Extract every entry word for word.

··· Data for review ···

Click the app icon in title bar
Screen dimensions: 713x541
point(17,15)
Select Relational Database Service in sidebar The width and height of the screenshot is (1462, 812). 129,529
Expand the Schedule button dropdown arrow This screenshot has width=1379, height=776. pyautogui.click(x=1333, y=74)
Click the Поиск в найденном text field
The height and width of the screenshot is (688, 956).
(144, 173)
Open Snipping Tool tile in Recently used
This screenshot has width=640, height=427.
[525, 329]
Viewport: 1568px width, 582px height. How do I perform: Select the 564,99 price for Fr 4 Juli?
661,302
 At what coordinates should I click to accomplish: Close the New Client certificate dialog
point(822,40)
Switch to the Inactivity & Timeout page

···

▸ **Result of the task**:
Click the app icon in title bar
Screen dimensions: 713x541
point(17,15)
Select Relational Database Service in sidebar The width and height of the screenshot is (1462, 812). 129,529
Expand the Schedule button dropdown arrow This screenshot has width=1379, height=776. pyautogui.click(x=1333, y=74)
Click the Поиск в найденном text field
The height and width of the screenshot is (688, 956).
(144, 173)
Open Snipping Tool tile in Recently used
This screenshot has width=640, height=427.
[525, 329]
Viewport: 1568px width, 582px height. How do I perform: Select the 564,99 price for Fr 4 Juli?
661,302
 At what coordinates should I click to accomplish: Close the New Client certificate dialog
point(822,40)
Switch to the Inactivity & Timeout page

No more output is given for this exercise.